Count the lines in the rows below that contain the string "beside", and give only that number.

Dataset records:
—————
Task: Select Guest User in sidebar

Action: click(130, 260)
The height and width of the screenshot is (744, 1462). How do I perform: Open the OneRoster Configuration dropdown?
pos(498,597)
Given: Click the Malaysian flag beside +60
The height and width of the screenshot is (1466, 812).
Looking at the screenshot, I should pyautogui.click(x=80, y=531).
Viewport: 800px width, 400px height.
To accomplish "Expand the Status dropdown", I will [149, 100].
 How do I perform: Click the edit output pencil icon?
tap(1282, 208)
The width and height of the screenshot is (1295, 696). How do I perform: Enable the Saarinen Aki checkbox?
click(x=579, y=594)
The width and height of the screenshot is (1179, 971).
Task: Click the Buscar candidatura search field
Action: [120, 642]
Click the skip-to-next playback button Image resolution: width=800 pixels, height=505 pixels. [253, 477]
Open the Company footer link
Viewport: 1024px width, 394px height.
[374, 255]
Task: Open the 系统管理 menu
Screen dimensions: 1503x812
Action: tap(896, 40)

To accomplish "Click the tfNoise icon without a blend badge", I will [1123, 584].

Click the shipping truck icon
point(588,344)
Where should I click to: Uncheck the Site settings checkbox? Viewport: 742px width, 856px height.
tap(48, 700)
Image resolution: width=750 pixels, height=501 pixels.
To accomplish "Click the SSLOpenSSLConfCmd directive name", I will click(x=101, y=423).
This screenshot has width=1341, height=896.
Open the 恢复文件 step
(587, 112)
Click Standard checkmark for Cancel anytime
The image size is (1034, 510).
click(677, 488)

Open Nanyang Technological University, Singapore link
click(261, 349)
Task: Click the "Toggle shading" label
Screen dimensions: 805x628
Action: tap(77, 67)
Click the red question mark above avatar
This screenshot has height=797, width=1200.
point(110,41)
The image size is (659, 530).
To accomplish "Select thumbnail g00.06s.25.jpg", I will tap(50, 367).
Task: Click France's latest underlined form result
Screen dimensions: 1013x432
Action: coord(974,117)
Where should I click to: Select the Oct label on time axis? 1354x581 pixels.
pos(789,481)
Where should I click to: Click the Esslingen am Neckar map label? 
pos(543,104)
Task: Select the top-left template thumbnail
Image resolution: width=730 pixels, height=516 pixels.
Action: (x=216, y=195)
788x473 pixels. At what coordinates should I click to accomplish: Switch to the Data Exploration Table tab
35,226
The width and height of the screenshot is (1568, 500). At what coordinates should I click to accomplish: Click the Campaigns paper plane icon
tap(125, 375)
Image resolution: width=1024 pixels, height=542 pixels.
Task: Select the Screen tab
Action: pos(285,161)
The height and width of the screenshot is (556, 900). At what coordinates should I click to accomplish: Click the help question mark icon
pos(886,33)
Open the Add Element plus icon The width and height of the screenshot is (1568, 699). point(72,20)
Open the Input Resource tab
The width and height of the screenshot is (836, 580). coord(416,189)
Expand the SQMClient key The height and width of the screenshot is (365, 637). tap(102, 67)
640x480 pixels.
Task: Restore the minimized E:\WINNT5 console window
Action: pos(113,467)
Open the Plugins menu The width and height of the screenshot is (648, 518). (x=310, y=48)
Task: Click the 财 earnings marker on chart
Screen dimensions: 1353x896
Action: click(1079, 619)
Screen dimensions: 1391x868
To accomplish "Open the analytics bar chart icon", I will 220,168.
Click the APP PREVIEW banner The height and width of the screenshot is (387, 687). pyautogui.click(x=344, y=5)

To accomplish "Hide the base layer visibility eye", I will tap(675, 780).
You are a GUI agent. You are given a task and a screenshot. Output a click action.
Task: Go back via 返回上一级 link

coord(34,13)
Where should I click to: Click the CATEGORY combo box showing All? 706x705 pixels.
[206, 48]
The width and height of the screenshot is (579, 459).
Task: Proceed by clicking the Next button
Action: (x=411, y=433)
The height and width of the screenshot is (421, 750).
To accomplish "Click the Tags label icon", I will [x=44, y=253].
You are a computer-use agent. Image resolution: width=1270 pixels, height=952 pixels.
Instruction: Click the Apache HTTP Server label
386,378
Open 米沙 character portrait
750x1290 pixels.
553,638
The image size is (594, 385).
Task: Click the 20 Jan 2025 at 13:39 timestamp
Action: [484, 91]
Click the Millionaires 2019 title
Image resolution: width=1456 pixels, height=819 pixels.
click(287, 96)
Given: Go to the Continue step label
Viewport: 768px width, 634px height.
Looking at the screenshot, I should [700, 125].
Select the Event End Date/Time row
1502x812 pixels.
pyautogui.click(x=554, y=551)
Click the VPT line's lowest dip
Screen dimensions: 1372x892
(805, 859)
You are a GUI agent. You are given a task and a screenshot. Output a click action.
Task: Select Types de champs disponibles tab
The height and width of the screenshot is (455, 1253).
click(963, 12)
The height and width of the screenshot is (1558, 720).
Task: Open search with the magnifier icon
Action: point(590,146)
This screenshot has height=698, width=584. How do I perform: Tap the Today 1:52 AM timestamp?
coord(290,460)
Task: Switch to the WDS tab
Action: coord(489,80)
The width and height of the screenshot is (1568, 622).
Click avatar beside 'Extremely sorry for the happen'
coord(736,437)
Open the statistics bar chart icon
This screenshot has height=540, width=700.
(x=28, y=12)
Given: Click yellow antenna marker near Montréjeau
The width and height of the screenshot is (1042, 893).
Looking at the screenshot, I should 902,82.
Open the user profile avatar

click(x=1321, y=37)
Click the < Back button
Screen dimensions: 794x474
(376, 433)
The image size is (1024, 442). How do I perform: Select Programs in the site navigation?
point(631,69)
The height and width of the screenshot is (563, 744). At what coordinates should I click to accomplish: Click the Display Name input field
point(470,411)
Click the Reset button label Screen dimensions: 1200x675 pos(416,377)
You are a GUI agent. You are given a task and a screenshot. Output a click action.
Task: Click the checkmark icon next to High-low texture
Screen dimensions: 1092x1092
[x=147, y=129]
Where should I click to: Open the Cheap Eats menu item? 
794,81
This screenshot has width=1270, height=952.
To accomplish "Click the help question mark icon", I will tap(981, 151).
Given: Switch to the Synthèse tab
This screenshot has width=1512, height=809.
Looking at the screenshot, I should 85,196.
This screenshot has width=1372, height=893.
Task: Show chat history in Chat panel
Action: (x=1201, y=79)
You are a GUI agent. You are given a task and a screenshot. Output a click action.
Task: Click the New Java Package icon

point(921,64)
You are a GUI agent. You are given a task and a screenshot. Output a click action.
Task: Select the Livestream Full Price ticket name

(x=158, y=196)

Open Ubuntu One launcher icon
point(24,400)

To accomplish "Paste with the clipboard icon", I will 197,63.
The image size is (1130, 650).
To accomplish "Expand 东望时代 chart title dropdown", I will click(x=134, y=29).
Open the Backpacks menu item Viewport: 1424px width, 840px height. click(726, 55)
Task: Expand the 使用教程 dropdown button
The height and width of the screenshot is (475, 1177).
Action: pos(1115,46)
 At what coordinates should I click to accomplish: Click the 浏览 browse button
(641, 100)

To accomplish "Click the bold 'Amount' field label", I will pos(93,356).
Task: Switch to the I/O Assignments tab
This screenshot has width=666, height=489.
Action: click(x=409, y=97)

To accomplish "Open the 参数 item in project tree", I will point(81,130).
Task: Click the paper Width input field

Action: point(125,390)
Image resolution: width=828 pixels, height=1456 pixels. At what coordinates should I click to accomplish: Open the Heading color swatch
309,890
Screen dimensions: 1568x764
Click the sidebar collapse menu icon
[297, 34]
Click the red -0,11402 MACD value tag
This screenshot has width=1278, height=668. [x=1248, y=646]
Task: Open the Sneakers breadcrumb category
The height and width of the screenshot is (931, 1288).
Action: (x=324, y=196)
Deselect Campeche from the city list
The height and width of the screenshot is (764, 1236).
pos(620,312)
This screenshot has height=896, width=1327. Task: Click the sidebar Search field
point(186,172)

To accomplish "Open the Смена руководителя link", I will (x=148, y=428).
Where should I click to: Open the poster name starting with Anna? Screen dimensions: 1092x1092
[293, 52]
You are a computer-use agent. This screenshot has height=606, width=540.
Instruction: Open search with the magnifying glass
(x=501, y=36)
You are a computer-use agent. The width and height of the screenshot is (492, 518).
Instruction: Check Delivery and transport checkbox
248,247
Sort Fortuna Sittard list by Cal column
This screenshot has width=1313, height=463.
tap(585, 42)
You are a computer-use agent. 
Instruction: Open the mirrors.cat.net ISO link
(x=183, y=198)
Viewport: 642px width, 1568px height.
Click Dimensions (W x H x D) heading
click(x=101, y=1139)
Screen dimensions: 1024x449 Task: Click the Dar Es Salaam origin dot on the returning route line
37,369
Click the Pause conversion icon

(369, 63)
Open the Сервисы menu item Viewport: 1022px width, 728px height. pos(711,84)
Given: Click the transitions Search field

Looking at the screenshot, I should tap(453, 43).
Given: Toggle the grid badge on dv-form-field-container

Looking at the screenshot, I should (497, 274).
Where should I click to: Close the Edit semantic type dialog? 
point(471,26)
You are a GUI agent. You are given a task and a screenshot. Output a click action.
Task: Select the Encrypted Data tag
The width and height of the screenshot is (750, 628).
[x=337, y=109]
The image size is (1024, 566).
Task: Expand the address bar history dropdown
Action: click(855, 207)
—————
**Completed exercise**
2